The East Side Of Baltimore City
Friday, January 26, 2007
  East-Side Biopark spends $60M to acquire properties


The city's effort to revive a low-income East Baltimore neighborhood with new housing and biotechnology companies will grow next year as officials begin to acquire more than 900 properties north of Johns Hopkins Hospital.

Jack Shannon, CEO of East Baltimore Development Inc., the organization leading the east-side project, said the total cost for acquiring properties, relocating families, demolishing buildings and preparing land in the new 57-acre second phase is estimated to be $60 million.

The total project is planned for 88 acres.
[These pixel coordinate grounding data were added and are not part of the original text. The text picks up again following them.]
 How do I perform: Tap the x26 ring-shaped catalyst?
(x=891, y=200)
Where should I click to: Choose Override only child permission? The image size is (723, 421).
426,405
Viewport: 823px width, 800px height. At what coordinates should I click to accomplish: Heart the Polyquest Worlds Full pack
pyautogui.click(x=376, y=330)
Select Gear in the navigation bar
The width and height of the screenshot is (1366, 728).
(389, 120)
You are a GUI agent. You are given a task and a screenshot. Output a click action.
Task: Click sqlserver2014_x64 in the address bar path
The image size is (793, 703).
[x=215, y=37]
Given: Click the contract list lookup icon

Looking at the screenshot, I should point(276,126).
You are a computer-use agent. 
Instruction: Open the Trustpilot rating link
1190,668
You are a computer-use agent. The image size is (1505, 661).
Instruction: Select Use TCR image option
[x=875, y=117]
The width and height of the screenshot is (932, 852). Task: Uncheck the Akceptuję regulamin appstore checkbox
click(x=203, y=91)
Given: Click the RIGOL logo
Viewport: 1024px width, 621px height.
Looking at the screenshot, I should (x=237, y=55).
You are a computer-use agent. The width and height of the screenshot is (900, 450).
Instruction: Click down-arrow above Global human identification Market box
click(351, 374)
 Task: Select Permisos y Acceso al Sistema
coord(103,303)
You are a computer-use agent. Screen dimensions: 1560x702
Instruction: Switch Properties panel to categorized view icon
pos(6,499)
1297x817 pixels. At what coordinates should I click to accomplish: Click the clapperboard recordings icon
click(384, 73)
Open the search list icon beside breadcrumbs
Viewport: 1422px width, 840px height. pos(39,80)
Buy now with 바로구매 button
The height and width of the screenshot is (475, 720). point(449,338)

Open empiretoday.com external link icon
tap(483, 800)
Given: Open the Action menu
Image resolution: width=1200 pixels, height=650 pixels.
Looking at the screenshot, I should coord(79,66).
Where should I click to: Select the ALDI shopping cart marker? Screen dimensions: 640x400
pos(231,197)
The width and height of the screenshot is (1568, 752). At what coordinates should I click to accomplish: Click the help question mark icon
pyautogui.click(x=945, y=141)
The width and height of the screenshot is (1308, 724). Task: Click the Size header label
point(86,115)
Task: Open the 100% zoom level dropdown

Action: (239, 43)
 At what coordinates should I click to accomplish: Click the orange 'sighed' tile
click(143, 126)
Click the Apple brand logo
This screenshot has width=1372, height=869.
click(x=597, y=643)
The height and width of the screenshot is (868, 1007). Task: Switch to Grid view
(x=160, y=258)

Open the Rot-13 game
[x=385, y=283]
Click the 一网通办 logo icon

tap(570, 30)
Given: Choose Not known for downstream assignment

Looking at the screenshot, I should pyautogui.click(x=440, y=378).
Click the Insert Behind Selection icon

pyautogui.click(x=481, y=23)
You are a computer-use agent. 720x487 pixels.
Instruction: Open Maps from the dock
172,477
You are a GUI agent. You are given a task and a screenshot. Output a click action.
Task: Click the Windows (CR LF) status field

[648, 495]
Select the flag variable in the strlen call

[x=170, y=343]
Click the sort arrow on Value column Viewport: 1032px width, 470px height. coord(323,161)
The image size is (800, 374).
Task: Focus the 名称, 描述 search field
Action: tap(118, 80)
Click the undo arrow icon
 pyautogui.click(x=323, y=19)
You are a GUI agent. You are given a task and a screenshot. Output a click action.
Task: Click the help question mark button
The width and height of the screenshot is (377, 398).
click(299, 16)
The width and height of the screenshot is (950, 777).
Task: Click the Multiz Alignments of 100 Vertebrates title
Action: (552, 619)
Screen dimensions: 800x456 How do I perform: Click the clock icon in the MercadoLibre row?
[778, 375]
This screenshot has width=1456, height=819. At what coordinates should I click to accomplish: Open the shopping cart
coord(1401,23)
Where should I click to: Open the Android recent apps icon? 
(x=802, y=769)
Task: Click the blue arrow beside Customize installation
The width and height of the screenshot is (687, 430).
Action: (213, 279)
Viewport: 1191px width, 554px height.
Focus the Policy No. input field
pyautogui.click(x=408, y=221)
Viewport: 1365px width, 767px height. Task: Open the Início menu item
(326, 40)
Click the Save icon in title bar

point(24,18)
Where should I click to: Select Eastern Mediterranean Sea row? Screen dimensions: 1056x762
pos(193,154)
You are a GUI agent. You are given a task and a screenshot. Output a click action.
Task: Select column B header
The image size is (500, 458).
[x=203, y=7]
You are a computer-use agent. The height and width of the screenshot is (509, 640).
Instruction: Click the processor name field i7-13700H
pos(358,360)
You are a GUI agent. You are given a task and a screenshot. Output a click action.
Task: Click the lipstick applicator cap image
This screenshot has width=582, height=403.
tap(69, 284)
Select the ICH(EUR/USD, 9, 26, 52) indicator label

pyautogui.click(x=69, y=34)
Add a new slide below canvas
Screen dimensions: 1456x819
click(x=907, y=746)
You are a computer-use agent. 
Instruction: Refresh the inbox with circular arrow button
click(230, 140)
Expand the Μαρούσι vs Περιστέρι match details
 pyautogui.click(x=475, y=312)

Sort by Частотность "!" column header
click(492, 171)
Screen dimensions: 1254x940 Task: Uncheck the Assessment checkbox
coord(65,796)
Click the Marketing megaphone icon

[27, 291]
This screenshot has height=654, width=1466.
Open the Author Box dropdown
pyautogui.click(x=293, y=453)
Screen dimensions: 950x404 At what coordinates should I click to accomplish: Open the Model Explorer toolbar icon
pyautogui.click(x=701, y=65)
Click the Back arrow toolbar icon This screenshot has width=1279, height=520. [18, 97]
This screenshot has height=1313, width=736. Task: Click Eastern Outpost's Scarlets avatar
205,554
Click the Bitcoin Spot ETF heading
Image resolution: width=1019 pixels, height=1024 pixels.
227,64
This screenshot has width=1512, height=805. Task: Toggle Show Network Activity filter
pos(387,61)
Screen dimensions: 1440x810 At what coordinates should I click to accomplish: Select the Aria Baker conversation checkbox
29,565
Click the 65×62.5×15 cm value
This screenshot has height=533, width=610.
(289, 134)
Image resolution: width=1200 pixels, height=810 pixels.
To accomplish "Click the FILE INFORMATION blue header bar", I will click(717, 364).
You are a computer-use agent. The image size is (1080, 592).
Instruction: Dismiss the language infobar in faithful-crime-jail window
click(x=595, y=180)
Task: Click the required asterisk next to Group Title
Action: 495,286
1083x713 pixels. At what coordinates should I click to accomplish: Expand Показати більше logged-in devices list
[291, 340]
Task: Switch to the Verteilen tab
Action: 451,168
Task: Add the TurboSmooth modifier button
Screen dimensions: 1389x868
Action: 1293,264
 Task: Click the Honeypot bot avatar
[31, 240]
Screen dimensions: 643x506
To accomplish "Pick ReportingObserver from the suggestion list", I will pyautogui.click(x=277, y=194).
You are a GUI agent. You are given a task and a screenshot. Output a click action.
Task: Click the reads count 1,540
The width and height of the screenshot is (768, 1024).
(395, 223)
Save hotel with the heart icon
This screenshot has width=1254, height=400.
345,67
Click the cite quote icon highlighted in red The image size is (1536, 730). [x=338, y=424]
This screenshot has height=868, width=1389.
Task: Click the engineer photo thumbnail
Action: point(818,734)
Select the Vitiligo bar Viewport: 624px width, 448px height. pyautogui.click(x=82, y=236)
Shannon said it will be a challenge to get the needed funding. So far, it has received financial backing from the city, state and federal governments and nonprofits.

"Given the positive momentum we've been able to achieve, along with the overall consensus that we need to continue to advance the work we're doing, we should be able to assemble the necessary resources," Shannon said.

With a biotech building on the 800 block of N. Wolfe Street under construction and expected to be finished by spring 2008, the 31-acre first phase of the project is well under way. Nearly 400 families have been relocated, and hundreds of rowhouses north of Johns Hopkins Hospital have been demolished.

In the project's first phase, homeowners were given an average of $153,000 to compensate for the loss of their home. Officials have pledged that residents of the second phase will get the same level of benefits.

EBDI has spent the past year meeting with neighbors and community groups to develop a plan for the next stage of the project. Shannon estimated that 300 families will be required to move from the neighborhood.

One of those people is Donald Gresham, president of the Save Middle East Action Committee, a neighborhood group representing residents of the area. Gresham, who lives on the 900 block of N. Castle St., said he would like to move into some of the new housing being built, but he worries about whether he will be able to afford to a property and pay increased property taxes.

"My desire is to stay right in the neighborhood," he said.

Gresham said his group is being heard by EBDI. "We are now at the table," he said.

Residents of more than 100 of the 1,040 properties in the second phase will be able to stay in their homes, Shannon said.